Inmersos en una crisis humanitaria

Raúl Jiménez Vázquez

Tres acontecimientos acentuaron la percepción de que estamos inmersos en una muy preocupante crisis humanitaria, patología que el Alto Comisionado de Naciones Unidas para los Derechos Humanos y la Comisión Interamericana de Derechos Humanos puso de manifiesto al término de sus visitas.

El primero de ellos fue la decisión del Departamento de Estado estadounidense de no poner a la disposición de México un monto equivalente al 15% de las ministraciones pactadas en el acuerdo de cooperación bilateral en materia de seguridad, mejor conocido como la Iniciativa Mérida. Esta determinación se basó en la consideración de que las autoridades no han logrado suficientes avances en materia de derechos humanos, pues aún persisten las torturas y las desapariciones forzadas.

El severo juicio del gobierno de la Casa Blanca es similar a los enérgicos señalamientos vertidos dentro del informe Promesas en el papel, impunidad diaria: la epidemia de la tortura en México, difundido hace unos días por Amnistía Internacional, en el que se afirma que la práctica de la tortura alcanzó niveles catastróficos, que el gobierno no ha reconocido la magnitud del desafío y que tampoco ha emprendido las acciones necesarias para poner fin a este problema crucial de derechos humanos.

Por su parte, la Comisión Interamericana acaba de pasar revista a las ejecuciones extrajudiciales de Tlatlaya, Tanhuato, Apatzingán, Ostula y Calera, y a la matanza de Acteal. La atención del ombudsman hemisférico también se focalizó en la presencia de los efectivos castrenses en la lucha contra el crimen organizado. La relevancia de este punto crítico fue acotada por el comisionado Felipe González con las siguientes palabras: “En todos los países donde se ha tomado la decisión de poner a las fuerzas armadas en tareas de seguridad pública, invariablemente terminan en graves violaciones a los derechos humanos”. Por ello se urgió al gobierno de Peña Nieto la elaboración de un cronograma del regreso de los militares a sus cuarteles.

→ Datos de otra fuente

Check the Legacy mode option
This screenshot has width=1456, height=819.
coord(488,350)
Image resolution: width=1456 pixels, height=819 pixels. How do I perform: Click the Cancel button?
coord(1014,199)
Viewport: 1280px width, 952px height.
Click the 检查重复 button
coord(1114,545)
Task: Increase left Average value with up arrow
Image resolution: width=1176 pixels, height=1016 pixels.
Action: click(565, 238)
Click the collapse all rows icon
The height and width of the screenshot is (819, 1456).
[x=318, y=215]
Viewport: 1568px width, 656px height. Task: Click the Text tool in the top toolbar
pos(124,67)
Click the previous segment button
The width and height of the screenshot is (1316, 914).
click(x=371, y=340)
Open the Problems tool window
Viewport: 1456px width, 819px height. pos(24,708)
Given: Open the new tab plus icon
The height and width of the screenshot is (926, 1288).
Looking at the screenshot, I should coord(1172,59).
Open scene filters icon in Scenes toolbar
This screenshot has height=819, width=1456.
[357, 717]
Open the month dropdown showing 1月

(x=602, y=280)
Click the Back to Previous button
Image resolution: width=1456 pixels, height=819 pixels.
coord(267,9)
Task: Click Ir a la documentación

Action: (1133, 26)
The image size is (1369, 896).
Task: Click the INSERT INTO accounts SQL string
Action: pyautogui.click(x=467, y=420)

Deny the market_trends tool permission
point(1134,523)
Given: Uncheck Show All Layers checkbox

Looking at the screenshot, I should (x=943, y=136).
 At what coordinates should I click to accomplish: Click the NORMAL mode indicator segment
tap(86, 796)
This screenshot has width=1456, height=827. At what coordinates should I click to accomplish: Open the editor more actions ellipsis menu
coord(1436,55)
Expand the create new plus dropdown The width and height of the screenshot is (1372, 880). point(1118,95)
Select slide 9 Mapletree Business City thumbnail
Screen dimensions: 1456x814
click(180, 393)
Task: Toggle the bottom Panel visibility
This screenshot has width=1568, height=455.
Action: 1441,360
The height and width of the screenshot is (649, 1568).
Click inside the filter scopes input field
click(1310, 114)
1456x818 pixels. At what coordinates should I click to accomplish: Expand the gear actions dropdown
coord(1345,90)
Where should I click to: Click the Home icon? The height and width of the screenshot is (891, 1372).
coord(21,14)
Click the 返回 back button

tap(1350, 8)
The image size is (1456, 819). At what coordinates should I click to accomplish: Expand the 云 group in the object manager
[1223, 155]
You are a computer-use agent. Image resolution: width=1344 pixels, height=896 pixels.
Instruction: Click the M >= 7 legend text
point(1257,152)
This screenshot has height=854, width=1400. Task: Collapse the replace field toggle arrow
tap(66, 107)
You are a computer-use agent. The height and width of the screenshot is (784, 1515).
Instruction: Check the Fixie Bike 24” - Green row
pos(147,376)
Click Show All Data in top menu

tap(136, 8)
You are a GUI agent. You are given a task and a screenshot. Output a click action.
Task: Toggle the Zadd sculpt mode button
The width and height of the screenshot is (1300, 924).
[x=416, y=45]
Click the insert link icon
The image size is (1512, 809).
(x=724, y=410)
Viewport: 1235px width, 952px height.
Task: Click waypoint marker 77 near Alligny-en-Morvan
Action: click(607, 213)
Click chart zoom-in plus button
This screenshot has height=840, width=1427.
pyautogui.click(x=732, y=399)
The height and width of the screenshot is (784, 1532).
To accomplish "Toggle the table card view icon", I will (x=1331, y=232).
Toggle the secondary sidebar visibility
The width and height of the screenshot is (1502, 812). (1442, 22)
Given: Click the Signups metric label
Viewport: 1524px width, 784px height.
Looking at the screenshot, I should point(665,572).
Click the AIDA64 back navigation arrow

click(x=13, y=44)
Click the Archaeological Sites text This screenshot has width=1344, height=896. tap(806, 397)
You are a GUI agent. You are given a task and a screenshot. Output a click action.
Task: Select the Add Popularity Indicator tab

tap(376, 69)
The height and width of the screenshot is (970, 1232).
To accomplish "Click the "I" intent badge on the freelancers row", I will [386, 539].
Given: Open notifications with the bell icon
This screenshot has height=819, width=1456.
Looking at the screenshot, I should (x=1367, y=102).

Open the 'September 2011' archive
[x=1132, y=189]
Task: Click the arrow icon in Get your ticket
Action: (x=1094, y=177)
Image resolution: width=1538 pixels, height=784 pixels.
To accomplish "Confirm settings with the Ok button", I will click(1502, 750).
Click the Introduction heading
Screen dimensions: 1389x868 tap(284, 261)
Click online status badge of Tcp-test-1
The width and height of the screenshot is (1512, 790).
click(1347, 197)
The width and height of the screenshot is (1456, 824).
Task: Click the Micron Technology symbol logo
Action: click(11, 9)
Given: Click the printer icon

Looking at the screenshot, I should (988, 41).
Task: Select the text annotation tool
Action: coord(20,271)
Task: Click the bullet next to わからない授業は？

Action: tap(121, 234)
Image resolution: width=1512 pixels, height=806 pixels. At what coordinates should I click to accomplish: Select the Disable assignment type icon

La barbarie de Iguala fue sin duda el tema de temas. A contrapelo de las resistencias iniciales y de la campaña de descalificación mediática del Grupo Interdisciplinario de Expertos Independientes, los personeros gubernamentales finalmente hicieron suyo el informe emitido por este órgano sui géneris y se comprometieron a: I) instrumentar las más de 200 observaciones que ahí se contienen, II) conformar un nuevo equipo de trabajo con gente de confianza de la PGR y del Grupo, III) reorientar la investigación aplicando los lineamientos que fijen dichos expertos, IV) trabajar de manera conjunta con ellos y los padres de los desaparecidos, V) facilitarles el interrogatorio a los miembros del batallón de Iguala.

Todas éstas son señales claras de que en el horizonte se perfila un colosal iceberg que puede echar a pique el barco gubernamental. Para que ello no suceda es preciso hacer a un lado las visiones negacionistas, las actitudes catatónicas, y realizar un quiebre estratégico de timón.